The CEA stressed upon the importance of economic growth for developing countries including India in order to finance their energy transition requirements. “Developing countries including India definitely need economic growth to finance their energy transition requirements. Without domestic savings, there is no question of adequacy of resources for financing energy transition, and there is going to be no domestic savings if there is no domestic economic growth. So in other words, if you have to address climate, you have to address economic growth first,” he said.

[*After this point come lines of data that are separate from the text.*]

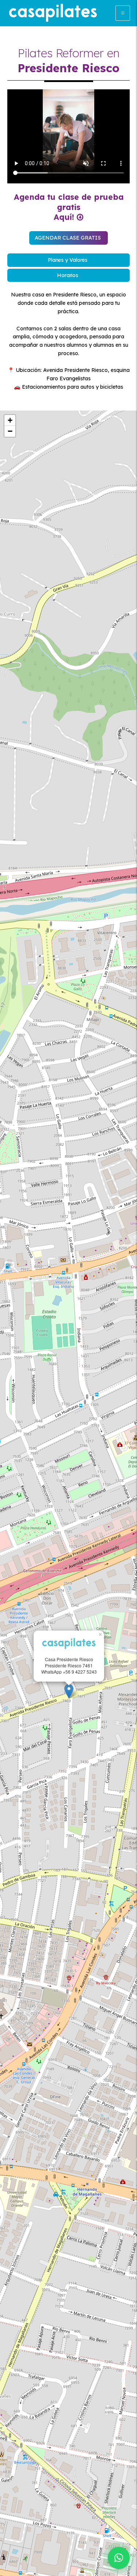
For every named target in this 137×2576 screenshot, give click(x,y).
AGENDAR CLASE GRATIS (68, 237)
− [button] (10, 431)
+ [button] (10, 420)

For energy transition and the financing of it, India will need to have the right policy mix, he said adding that without domestic growth, there would be no social stability nor public acceptance of some of the behavioral changes which would be required to succeed in energy transition. “…we have to understand that we have to get the energy transition and the financing of it right and that requires emphasis on economic growth for developing countries and that includes India also. More importantly, without domestic growth there is no social stability nor public acceptance of some of the behavioral changes we would like them to make to succeed in energy transition. Look at the reaction to the pension reforms in France, for example, or for that matter, in 2019, the Yellow Vest resistance. So we can’t tell people that carbon pricing will push your energy prices higher and it will all be a matter of a year or two before economic growth is restored back to the pre-energy transition years. That’s not going to happen. We have to be candid, we have to be honest and we have to understand that there will be growth sacrifices,” he said.